**GOAL:** Copy out the listing below word for word, keeping every line unchanged.

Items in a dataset
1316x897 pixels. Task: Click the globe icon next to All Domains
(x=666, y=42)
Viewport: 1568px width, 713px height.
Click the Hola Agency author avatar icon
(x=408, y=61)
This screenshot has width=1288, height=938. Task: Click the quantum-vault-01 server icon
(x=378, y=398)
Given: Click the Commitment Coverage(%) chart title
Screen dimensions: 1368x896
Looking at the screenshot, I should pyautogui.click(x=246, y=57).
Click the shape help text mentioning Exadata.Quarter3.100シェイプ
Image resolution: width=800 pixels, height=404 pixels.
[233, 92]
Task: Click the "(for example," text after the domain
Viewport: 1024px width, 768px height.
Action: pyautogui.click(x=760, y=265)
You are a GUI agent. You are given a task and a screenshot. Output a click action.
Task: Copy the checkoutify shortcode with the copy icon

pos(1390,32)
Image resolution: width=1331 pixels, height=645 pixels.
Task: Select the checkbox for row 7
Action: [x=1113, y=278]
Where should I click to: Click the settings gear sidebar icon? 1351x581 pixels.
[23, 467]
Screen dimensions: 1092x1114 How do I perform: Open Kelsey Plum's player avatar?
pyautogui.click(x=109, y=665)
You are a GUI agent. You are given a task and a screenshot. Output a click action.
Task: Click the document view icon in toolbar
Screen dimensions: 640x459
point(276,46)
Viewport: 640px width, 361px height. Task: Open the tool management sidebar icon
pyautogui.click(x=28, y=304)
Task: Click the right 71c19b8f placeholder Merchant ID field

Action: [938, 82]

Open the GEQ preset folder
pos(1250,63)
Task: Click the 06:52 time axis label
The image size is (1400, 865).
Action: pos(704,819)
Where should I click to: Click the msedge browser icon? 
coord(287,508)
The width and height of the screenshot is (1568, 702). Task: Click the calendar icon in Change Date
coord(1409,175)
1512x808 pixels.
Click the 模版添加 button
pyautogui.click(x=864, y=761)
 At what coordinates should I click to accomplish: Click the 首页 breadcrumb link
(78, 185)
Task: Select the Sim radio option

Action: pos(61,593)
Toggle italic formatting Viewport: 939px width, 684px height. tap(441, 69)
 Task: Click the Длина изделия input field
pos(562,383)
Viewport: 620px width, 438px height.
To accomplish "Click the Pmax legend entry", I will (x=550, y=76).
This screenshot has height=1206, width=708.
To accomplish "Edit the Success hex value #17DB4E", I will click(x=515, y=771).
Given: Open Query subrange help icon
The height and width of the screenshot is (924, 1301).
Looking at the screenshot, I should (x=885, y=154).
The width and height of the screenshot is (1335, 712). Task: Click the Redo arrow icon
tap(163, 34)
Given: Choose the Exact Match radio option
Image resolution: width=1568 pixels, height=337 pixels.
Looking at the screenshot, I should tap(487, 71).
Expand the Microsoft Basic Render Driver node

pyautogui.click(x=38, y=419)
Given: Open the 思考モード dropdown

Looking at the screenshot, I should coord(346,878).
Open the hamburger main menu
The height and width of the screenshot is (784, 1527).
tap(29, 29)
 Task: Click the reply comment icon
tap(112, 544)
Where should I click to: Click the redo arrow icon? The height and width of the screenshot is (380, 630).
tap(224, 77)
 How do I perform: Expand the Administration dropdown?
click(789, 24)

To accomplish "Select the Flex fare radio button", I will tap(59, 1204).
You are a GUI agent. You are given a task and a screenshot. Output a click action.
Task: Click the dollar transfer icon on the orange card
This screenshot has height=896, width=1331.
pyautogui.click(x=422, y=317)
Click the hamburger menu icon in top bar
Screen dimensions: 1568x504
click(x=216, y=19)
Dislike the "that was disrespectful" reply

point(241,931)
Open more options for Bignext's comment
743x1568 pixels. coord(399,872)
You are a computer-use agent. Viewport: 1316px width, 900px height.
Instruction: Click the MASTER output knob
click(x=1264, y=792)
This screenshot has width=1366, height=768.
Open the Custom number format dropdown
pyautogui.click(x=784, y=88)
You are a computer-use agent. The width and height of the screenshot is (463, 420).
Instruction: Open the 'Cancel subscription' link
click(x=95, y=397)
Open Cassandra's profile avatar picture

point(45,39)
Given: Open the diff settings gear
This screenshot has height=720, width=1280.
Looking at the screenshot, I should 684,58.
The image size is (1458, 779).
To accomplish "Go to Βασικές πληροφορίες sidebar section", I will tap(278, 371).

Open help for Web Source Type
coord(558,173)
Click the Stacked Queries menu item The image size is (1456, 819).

**TASK OUTPUT:**
1316x897 pixels. Task: Click the globe icon next to All Domains
(x=666, y=42)
Viewport: 1568px width, 713px height.
Click the Hola Agency author avatar icon
(x=408, y=61)
This screenshot has width=1288, height=938. Task: Click the quantum-vault-01 server icon
(x=378, y=398)
Given: Click the Commitment Coverage(%) chart title
Screen dimensions: 1368x896
Looking at the screenshot, I should pyautogui.click(x=246, y=57).
Click the shape help text mentioning Exadata.Quarter3.100シェイプ
Image resolution: width=800 pixels, height=404 pixels.
[233, 92]
Task: Click the "(for example," text after the domain
Viewport: 1024px width, 768px height.
Action: pyautogui.click(x=760, y=265)
You are a GUI agent. You are given a task and a screenshot. Output a click action.
Task: Copy the checkoutify shortcode with the copy icon

pos(1390,32)
Image resolution: width=1331 pixels, height=645 pixels.
Task: Select the checkbox for row 7
Action: [x=1113, y=278]
Where should I click to: Click the settings gear sidebar icon? 1351x581 pixels.
[23, 467]
Screen dimensions: 1092x1114 How do I perform: Open Kelsey Plum's player avatar?
pyautogui.click(x=109, y=665)
You are a GUI agent. You are given a task and a screenshot. Output a click action.
Task: Click the document view icon in toolbar
Screen dimensions: 640x459
point(276,46)
Viewport: 640px width, 361px height. Task: Open the tool management sidebar icon
pyautogui.click(x=28, y=304)
Task: Click the right 71c19b8f placeholder Merchant ID field

Action: [938, 82]

Open the GEQ preset folder
pos(1250,63)
Task: Click the 06:52 time axis label
The image size is (1400, 865).
Action: pos(704,819)
Where should I click to: Click the msedge browser icon? 
coord(287,508)
The width and height of the screenshot is (1568, 702). Task: Click the calendar icon in Change Date
coord(1409,175)
1512x808 pixels.
Click the 模版添加 button
pyautogui.click(x=864, y=761)
 At what coordinates should I click to accomplish: Click the 首页 breadcrumb link
(78, 185)
Task: Select the Sim radio option

Action: pos(61,593)
Toggle italic formatting Viewport: 939px width, 684px height. tap(441, 69)
 Task: Click the Длина изделия input field
pos(562,383)
Viewport: 620px width, 438px height.
To accomplish "Click the Pmax legend entry", I will (x=550, y=76).
This screenshot has height=1206, width=708.
To accomplish "Edit the Success hex value #17DB4E", I will click(x=515, y=771).
Given: Open Query subrange help icon
The height and width of the screenshot is (924, 1301).
Looking at the screenshot, I should (x=885, y=154).
The width and height of the screenshot is (1335, 712). Task: Click the Redo arrow icon
tap(163, 34)
Given: Choose the Exact Match radio option
Image resolution: width=1568 pixels, height=337 pixels.
Looking at the screenshot, I should tap(487, 71).
Expand the Microsoft Basic Render Driver node

pyautogui.click(x=38, y=419)
Given: Open the 思考モード dropdown

Looking at the screenshot, I should coord(346,878).
Open the hamburger main menu
The height and width of the screenshot is (784, 1527).
tap(29, 29)
 Task: Click the reply comment icon
tap(112, 544)
Where should I click to: Click the redo arrow icon? The height and width of the screenshot is (380, 630).
tap(224, 77)
 How do I perform: Expand the Administration dropdown?
click(789, 24)

To accomplish "Select the Flex fare radio button", I will tap(59, 1204).
You are a GUI agent. You are given a task and a screenshot. Output a click action.
Task: Click the dollar transfer icon on the orange card
This screenshot has height=896, width=1331.
pyautogui.click(x=422, y=317)
Click the hamburger menu icon in top bar
Screen dimensions: 1568x504
click(x=216, y=19)
Dislike the "that was disrespectful" reply

point(241,931)
Open more options for Bignext's comment
743x1568 pixels. coord(399,872)
You are a computer-use agent. Viewport: 1316px width, 900px height.
Instruction: Click the MASTER output knob
click(x=1264, y=792)
This screenshot has width=1366, height=768.
Open the Custom number format dropdown
pyautogui.click(x=784, y=88)
You are a computer-use agent. The width and height of the screenshot is (463, 420).
Instruction: Open the 'Cancel subscription' link
click(x=95, y=397)
Open Cassandra's profile avatar picture

point(45,39)
Given: Open the diff settings gear
This screenshot has height=720, width=1280.
Looking at the screenshot, I should 684,58.
The image size is (1458, 779).
To accomplish "Go to Βασικές πληροφορίες sidebar section", I will tap(278, 371).

Open help for Web Source Type
coord(558,173)
Click the Stacked Queries menu item The image size is (1456, 819).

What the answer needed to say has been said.